Funding for Mo. Roads Hits Wall

JEFFERSON CITY, Mo. (AP) — After months of haggling, cajoling and negotiating, a push to ask voters for higher taxes to finance transportation has four flat tires and a dead battery.

The drive lurched to a halt on Tuesday as a special joint legislative committee was told it could cost $1 billion a year in new money to finance Missouri's transportation needs.



The lawmakers listened politely as top officials reported they could meet just 77 percent of Missouri's long-term transportation needs, even with more than $600 million in new taxes and fees that have been proposed.

The Department of Transportation said it would take at least an extra $900 million annually, and perhaps $1 billion a year, through 2020 to complete most of a 15-year highway and bridge plan approved in 1992 along with other transportation projects.
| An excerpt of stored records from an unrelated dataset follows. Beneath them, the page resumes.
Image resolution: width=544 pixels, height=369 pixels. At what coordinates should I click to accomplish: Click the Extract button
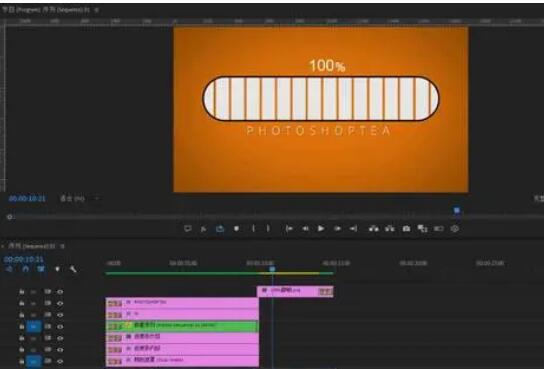point(390,229)
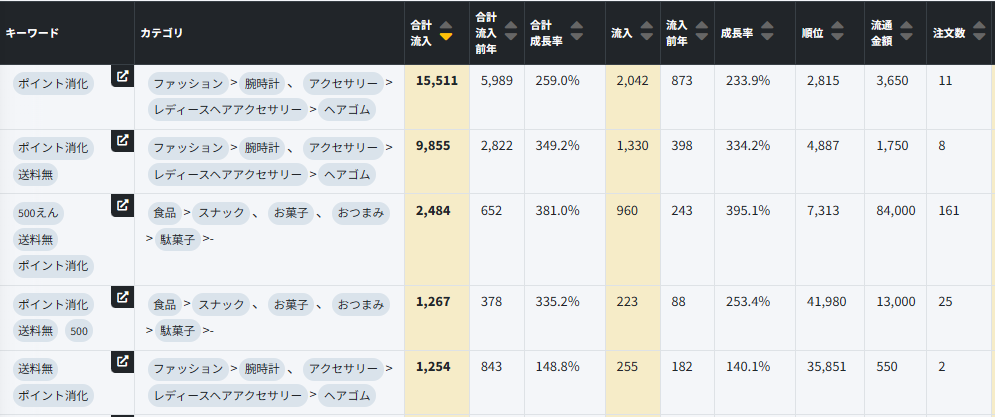The image size is (995, 417).
Task: Open external link icon beside 500えん keyword
Action: (x=122, y=205)
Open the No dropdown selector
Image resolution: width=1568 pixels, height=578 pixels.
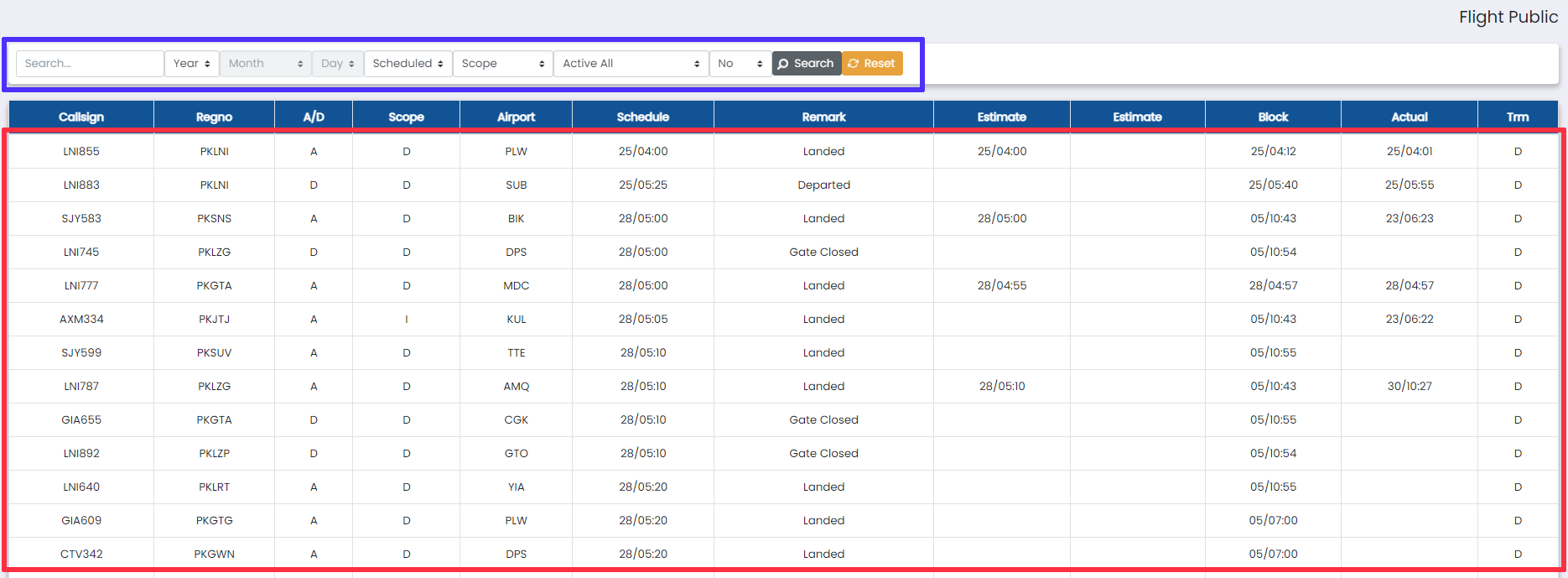pos(740,64)
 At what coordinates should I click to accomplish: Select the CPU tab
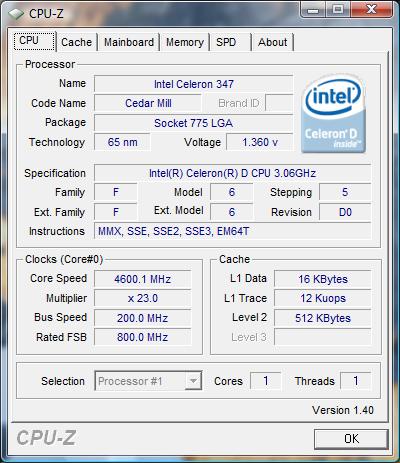34,41
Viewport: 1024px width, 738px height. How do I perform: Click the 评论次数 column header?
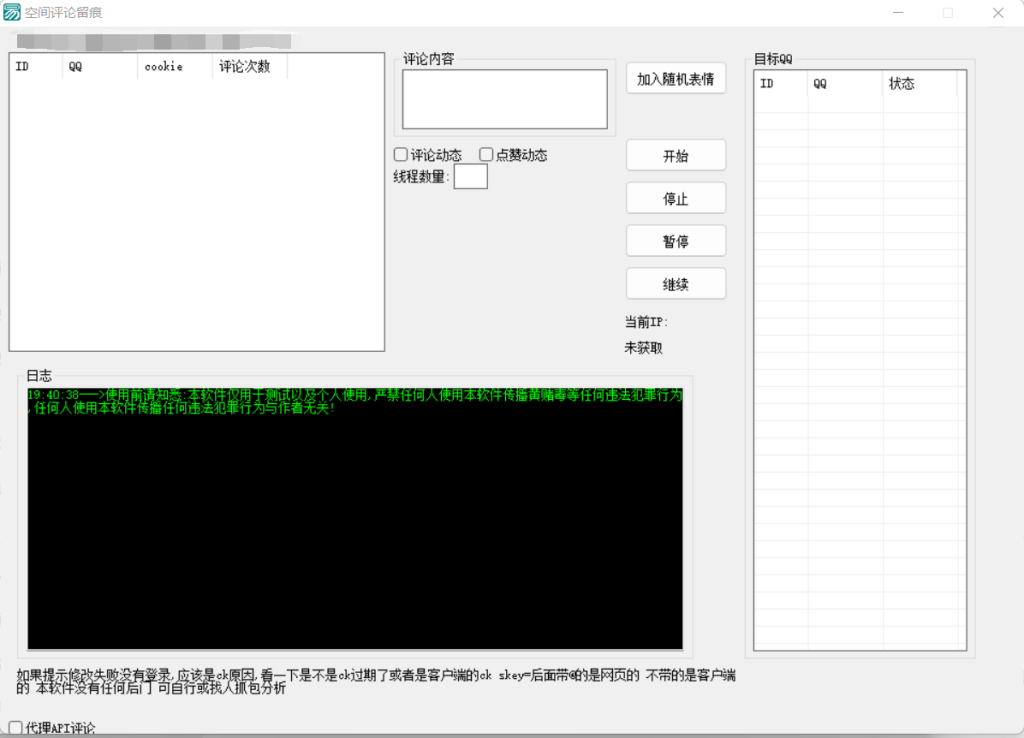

"What you heard was the curtain dropping on this subject for the 1999 Legislature," said Joseph T. Fahey of Grandview, president of J.M. Fahey Construction Co. Fahey led a coalition that proposed ways to raise the $600 million.

The Joint Committee on Transportation Oversight scheduled another meeting for Wednesday to vote on whether to forge ahead and ask colleagues to send a transportation tax package to voters.

But key players predicted the vote would merely formalize what was apparent on Monday — that the effort to win more transportation funding is over, at least for this year, because of the sheer amounts of money being discussed.